_Your assignment:_ The required answer is each line in the entries below where "link" occurs.

_Stored data:_
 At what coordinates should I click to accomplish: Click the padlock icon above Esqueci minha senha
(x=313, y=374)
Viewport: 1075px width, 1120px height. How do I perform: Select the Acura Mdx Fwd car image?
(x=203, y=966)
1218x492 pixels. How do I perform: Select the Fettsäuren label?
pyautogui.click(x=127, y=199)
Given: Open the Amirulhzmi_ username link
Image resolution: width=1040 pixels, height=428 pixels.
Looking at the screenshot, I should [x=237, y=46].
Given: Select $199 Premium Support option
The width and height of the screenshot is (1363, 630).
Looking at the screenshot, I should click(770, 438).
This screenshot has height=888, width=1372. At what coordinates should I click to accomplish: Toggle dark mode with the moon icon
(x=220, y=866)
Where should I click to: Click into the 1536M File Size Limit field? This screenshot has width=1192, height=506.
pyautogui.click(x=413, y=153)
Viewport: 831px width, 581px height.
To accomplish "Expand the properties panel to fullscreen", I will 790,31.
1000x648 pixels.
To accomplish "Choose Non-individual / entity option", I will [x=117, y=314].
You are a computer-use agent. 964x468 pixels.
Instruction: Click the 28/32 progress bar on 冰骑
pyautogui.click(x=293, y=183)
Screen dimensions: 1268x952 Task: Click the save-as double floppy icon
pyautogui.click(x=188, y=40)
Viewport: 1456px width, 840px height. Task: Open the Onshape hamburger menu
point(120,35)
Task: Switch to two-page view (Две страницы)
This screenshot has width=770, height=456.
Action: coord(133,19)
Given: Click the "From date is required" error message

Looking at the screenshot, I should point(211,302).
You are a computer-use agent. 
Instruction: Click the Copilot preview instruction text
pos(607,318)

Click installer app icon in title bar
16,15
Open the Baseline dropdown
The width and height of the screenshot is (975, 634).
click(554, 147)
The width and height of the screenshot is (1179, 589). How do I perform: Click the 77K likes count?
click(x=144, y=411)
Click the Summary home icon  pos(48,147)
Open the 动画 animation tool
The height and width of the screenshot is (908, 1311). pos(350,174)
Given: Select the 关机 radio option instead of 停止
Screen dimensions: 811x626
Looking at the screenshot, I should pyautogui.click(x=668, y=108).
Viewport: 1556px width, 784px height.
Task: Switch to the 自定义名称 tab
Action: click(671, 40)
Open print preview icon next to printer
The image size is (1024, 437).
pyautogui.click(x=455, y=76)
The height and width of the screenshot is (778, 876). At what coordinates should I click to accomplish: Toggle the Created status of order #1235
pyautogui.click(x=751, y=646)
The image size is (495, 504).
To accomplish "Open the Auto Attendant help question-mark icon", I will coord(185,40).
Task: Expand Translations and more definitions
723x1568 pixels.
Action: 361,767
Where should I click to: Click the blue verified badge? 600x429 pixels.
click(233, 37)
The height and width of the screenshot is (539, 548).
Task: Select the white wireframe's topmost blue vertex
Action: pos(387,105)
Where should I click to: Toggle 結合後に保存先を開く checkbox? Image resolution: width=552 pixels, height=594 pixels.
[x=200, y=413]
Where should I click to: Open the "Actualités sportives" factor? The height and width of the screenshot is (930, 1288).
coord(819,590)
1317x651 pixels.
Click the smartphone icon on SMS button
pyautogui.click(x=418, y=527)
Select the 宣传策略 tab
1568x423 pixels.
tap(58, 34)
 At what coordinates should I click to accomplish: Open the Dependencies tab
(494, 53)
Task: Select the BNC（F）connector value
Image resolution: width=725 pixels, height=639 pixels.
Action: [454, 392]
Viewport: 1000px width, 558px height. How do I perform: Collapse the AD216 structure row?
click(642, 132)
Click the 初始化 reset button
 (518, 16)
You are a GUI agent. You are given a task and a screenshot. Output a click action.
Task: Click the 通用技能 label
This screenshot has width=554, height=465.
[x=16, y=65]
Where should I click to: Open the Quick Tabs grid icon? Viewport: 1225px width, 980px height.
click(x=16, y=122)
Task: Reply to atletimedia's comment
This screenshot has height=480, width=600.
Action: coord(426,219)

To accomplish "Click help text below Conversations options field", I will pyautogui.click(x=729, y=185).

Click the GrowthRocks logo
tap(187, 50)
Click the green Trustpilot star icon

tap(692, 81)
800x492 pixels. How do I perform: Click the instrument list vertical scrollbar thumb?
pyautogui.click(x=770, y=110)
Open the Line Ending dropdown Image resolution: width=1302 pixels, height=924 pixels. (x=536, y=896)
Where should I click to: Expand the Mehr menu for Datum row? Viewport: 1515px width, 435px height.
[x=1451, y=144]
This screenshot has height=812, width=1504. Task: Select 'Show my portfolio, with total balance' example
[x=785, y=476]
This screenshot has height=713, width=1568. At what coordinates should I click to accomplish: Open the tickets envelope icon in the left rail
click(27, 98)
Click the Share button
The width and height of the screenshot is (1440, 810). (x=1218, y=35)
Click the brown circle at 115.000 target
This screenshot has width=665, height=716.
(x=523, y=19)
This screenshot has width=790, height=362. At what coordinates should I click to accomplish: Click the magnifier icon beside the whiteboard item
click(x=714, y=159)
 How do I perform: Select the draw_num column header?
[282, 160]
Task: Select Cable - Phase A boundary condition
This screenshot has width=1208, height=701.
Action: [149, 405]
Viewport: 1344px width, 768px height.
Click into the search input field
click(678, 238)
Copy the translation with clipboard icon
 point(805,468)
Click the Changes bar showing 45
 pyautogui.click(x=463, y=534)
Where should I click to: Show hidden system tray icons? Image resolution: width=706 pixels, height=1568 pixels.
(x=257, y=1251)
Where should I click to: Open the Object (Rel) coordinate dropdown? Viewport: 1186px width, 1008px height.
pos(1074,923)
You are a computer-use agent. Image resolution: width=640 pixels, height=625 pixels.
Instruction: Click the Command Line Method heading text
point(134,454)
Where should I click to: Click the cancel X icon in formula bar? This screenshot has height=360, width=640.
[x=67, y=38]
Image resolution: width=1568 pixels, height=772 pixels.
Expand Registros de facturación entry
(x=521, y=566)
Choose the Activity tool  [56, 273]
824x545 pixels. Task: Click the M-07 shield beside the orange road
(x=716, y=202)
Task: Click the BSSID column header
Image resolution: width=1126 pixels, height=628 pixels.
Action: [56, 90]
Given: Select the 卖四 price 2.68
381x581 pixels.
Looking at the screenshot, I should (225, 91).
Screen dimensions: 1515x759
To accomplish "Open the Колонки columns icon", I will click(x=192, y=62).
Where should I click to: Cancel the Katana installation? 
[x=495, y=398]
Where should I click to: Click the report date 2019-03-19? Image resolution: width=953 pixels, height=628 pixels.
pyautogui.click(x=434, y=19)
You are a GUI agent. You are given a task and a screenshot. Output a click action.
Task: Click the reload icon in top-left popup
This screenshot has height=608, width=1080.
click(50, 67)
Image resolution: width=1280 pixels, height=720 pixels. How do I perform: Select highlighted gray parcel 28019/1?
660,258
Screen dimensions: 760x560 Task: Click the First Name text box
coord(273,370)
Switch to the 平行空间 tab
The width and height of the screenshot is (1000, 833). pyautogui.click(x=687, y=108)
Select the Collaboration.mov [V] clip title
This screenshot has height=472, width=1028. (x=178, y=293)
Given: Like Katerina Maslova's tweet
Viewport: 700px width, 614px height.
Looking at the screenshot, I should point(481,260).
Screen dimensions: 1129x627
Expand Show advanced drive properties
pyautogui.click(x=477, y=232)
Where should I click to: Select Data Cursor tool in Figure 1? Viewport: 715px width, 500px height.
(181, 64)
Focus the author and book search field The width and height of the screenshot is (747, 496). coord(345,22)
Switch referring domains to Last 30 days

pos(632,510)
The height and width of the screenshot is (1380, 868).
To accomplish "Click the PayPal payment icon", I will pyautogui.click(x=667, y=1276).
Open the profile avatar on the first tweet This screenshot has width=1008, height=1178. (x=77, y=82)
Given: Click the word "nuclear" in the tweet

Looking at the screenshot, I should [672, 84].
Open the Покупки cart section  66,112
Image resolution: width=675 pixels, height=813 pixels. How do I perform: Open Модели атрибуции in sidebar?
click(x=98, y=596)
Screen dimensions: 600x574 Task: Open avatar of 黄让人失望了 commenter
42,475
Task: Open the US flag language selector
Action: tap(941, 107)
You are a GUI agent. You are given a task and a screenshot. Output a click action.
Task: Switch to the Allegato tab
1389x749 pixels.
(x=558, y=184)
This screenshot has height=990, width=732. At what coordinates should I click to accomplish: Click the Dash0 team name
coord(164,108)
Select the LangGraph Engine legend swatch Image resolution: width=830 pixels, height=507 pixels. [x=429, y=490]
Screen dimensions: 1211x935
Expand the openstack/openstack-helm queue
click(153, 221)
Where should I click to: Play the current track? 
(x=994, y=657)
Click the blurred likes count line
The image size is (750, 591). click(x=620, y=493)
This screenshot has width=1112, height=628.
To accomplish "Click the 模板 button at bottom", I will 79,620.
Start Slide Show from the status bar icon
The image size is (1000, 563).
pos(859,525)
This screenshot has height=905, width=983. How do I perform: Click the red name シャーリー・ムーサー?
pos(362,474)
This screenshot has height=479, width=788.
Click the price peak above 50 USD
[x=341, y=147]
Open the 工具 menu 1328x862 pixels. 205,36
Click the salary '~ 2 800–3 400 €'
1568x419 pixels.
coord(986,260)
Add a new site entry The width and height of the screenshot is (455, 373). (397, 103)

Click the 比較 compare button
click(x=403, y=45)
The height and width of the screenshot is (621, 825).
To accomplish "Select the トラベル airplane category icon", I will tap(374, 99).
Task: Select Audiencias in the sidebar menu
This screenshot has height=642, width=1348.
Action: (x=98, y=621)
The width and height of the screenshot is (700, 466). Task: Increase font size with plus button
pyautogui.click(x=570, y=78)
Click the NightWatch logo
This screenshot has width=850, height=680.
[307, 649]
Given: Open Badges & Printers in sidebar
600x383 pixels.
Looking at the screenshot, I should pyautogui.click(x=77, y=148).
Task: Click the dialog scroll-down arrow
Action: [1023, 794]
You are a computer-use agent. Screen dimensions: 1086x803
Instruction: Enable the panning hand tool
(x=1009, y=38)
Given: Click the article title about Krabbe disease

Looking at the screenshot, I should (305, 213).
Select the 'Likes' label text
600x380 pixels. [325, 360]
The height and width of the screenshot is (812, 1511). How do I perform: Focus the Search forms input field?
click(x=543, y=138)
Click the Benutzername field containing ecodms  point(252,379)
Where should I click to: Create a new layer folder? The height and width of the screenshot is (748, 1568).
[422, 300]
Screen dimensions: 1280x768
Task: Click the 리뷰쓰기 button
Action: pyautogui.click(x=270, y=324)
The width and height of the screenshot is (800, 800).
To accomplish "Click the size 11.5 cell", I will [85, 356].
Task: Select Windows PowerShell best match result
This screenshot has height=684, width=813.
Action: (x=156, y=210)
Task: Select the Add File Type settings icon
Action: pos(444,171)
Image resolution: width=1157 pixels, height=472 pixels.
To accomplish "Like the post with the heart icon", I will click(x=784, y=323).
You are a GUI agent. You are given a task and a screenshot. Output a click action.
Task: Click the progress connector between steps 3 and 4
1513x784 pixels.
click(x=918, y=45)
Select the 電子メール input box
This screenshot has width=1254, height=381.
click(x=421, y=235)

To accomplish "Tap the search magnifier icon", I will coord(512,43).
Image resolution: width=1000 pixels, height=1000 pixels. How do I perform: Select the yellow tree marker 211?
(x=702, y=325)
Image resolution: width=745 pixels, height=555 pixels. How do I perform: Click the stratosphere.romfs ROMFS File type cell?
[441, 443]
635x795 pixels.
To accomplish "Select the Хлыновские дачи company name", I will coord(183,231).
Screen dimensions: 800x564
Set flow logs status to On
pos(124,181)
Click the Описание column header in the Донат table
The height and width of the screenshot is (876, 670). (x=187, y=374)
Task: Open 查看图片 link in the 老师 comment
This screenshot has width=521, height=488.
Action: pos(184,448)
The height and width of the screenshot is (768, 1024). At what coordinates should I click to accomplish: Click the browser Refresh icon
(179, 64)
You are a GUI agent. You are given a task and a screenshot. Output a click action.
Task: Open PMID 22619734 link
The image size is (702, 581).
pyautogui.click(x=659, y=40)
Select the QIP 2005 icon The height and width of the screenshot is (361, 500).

_Exercise answer:_
Given: Open the Amirulhzmi_ username link
Task: Open 查看图片 link in the 老师 comment
Task: Open PMID 22619734 link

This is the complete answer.